The Pulled-Macro-Dataflow Model: An Execution Model for Multicore Shared-Memory Computers [abstract] (PDF)
Daniel J. Richins
Masters Thesis, Department of Electrical and Computer Engineering, Brigham Young University, December 2011.

The macro-dataflow model of execution has been used in scheduling heuristics for directed acyclic graphs. Since this model was developed for the scheduling of parallel applications on distributed computing systems, it is inadequate when applied to the multicore shared-memory computers prevalent in the market today.

The pulled-macro-dataflow model is put forth as an alternative to the macro-dataflow model, having been designed specifically to accurately describe the memory bandwidth limitations and request-driven nature of communications characteristic of today's machines.
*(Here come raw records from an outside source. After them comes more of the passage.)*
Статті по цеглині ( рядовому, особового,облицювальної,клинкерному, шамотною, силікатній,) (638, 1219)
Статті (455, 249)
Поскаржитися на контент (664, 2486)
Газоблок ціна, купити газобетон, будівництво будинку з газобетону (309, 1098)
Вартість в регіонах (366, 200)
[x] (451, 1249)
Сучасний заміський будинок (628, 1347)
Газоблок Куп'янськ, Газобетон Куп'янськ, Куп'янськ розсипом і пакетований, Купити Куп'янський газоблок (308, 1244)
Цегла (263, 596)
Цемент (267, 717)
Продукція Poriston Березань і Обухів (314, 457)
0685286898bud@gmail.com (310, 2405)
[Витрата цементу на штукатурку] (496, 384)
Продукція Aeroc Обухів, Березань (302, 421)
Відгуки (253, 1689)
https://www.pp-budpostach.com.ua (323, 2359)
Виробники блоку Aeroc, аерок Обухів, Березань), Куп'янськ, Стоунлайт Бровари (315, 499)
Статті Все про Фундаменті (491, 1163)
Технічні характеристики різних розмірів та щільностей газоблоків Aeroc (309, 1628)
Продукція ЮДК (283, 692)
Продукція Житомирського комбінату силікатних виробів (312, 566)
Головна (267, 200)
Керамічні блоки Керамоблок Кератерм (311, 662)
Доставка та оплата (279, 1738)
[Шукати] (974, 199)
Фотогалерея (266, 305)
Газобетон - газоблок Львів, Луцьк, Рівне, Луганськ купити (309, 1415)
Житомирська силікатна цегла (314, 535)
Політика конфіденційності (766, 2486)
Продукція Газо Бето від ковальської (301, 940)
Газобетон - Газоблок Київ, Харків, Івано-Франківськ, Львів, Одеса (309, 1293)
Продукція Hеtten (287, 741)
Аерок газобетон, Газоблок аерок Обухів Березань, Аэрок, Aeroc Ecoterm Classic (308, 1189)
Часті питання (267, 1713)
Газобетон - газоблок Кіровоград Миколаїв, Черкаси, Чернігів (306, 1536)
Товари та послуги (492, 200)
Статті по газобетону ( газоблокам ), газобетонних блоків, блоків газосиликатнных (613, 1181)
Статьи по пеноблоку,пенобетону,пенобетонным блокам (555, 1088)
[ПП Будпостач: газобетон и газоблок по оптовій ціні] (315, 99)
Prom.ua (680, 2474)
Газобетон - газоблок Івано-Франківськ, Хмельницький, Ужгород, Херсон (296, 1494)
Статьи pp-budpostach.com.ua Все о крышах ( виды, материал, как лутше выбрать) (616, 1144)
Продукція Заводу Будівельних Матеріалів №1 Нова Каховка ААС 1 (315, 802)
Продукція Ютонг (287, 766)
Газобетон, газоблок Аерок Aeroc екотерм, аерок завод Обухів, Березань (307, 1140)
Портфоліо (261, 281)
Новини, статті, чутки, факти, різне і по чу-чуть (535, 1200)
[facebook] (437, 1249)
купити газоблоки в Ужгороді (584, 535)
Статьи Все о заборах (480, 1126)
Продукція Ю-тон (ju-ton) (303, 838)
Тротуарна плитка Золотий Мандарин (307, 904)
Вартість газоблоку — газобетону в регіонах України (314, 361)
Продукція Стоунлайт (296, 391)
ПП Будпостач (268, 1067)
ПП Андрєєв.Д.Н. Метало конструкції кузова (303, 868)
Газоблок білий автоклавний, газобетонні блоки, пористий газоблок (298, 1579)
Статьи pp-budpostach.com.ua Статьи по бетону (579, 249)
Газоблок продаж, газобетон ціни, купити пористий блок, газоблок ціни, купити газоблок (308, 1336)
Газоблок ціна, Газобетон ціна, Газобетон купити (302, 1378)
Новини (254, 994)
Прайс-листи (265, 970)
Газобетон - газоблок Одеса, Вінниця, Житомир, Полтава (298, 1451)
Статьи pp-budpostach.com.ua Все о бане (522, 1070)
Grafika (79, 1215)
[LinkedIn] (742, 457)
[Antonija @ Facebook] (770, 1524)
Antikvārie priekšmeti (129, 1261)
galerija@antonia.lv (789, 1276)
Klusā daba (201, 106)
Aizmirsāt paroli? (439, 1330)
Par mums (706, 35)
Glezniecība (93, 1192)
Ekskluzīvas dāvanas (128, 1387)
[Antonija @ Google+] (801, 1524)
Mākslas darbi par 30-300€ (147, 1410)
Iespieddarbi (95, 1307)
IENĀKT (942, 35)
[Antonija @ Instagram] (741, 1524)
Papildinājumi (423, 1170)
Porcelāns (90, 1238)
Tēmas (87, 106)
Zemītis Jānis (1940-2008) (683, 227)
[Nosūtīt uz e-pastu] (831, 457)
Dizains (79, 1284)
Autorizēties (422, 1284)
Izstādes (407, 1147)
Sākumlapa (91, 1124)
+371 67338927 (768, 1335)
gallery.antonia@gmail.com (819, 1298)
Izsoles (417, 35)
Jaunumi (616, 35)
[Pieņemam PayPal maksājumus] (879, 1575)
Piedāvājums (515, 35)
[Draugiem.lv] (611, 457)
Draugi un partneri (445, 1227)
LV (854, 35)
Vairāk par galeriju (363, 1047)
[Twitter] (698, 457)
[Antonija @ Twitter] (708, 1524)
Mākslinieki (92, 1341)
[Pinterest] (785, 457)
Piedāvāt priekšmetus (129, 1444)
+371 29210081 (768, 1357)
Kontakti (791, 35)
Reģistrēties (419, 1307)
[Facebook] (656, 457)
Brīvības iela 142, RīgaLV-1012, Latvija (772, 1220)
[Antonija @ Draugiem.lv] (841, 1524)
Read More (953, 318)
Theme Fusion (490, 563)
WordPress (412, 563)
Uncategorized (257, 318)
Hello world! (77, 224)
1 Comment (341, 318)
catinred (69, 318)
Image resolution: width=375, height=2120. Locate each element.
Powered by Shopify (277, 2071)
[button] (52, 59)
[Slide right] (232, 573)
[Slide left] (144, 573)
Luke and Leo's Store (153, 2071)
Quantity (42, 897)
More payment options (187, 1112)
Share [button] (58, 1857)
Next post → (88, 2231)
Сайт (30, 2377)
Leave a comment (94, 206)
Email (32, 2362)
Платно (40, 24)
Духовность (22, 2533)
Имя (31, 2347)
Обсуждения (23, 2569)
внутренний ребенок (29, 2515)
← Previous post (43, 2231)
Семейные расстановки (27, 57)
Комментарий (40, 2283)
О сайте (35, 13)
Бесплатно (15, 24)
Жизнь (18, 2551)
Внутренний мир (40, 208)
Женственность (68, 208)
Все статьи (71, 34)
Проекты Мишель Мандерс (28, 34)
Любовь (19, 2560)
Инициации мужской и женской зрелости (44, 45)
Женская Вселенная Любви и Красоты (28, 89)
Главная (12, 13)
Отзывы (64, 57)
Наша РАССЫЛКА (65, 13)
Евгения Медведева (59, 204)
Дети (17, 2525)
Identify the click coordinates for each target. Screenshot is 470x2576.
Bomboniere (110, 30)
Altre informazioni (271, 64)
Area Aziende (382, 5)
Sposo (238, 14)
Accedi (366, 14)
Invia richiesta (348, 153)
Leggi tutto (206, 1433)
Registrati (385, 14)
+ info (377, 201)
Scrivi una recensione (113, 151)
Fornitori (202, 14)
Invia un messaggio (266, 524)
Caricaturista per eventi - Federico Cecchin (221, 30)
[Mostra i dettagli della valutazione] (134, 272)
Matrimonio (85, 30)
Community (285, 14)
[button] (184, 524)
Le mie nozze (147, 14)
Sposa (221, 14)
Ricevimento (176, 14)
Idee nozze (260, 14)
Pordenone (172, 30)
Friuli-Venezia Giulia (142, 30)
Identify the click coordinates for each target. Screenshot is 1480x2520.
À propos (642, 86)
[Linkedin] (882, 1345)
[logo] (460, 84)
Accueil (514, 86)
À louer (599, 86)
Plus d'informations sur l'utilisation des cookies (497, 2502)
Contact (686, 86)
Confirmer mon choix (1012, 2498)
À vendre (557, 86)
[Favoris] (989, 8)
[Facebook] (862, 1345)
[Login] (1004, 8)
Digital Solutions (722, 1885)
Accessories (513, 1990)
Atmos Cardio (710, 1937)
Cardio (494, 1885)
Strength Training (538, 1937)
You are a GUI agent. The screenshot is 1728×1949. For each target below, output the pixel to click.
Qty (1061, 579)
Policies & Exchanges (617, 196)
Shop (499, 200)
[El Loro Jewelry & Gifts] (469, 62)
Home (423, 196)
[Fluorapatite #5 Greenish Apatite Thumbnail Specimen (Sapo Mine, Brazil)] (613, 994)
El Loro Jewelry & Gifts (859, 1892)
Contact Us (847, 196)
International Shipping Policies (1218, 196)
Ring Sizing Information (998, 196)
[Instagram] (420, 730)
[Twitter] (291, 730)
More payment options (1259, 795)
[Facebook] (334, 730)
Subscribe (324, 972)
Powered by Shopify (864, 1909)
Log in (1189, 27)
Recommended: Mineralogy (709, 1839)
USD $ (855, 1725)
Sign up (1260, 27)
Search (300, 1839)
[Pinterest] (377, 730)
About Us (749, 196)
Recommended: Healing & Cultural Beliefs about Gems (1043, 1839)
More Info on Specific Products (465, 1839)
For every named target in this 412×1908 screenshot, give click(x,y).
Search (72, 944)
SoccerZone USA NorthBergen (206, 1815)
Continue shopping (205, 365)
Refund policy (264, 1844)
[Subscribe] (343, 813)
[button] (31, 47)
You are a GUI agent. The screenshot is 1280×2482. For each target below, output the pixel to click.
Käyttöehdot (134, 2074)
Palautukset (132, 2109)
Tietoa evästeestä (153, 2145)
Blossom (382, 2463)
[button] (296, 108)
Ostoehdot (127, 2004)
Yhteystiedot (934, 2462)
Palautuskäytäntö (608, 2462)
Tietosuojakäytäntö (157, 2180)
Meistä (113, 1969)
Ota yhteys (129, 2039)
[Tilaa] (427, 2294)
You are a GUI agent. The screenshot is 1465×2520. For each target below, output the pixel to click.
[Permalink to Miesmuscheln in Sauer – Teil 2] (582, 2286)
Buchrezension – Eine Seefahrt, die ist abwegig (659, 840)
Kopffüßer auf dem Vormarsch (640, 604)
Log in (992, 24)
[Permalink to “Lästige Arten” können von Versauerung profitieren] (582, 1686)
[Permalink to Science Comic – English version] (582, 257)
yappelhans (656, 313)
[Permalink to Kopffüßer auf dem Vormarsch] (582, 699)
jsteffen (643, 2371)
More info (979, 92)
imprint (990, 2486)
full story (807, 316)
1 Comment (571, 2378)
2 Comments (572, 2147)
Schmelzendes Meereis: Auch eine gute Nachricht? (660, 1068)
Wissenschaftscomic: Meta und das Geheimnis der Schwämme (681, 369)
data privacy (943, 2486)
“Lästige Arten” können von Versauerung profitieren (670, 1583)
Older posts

The performance of the common scheduling heuristics DSC and CASS-II are evaluated under the pulled-macro-dataflow model and it is shown that their poor performance motivates the development of a new scheduling heuristic. The Concurrent Tournament Reducer (ConTouR) is developed as a scheduling heuristic which operates well with the pulled-macro-dataflow model.

ConTouR is compared to the existing heuristics Load Balancing and Communication Minimization in scheduling two programs. For both programs, the other reducers are shown to outperform ConTouR.